# Half tubes?



## gabeb (Jan 1, 2016)

I decided that I want to try tubes so I cut theta and red tubes in half with a rotary cutter and tied them on. So far all I can say is that I love this idea. I don't have a chrome so if anyone would be willing to test these and review them I would be so happy.


----------



## brucered (Dec 30, 2015)

You mean a Chrono?

As for testing, I'm not willing to cut mine.

You can review them without testing ft/s.


----------



## gabeb (Jan 1, 2016)

I hate auto correct and yes this is going to become a review after this week I just wanted to get ideas.
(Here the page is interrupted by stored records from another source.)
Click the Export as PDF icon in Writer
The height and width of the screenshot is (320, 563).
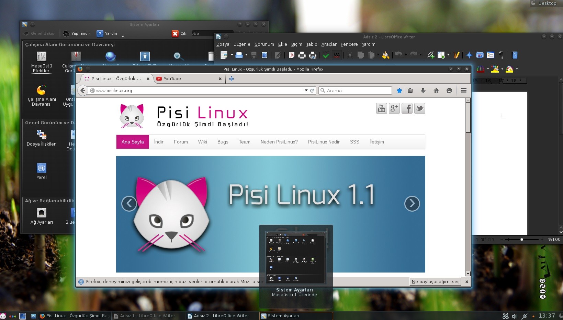[291, 55]
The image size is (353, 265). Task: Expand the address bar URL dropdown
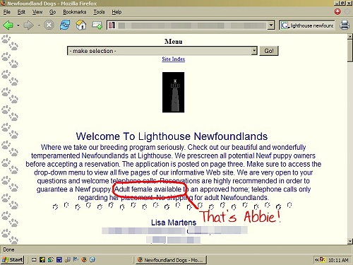pos(271,25)
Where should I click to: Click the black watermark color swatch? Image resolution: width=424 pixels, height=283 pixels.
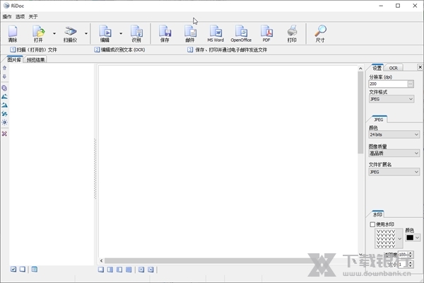point(409,238)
Sent from my iPhone using Tapatalk


----------



## brucered (Dec 30, 2015)

Have you actually shot them yet?


----------



## gabeb (Jan 1, 2016)

Yes I like the speed I am getting with 3/8 however I don't have a crony to test. I haven't had them long enough to test band life however after 50 shots the still look the same.

Sent from my iPhone using Tapatalk


----------



## gabeb (Jan 1, 2016)

I'm at 216 shots and no wear except for a little like scuffing like at the pouch.

Sent from my iPhone using Tapatalk


----------



## SonoftheRepublic (Jul 3, 2011)

Check out pfshooter on YouTube. You may find his videos interesting. He gets excellent results with a similar rig.


----------



## Larry Bass (May 14, 2016)

gabeb said:


> I'm at 216 shots and no wear except for a little like scuffing like at the pouch.
> 
> Sent from my iPhone using Tapatalk


Pretty cool testing Gabeb. Any further test results?


----------



## gabeb (Jan 1, 2016)

They broke at about 500 but could've been cut and retied. Best with rocks and marbles. Hope that helps


----------



## twang (May 10, 2015)

why did you cut them?and how did you manage to cut them so straight?are they theraband red tubes?coss they do lighter.


----------



## gabeb (Jan 1, 2016)

I only had 1 large enough section of tube and it was still a little short. I just went very slowly and carefully with my rotary cutter. Theraband red and the are like drawing only 1 normal tube.


----------



## ol'school42 (Feb 13, 2016)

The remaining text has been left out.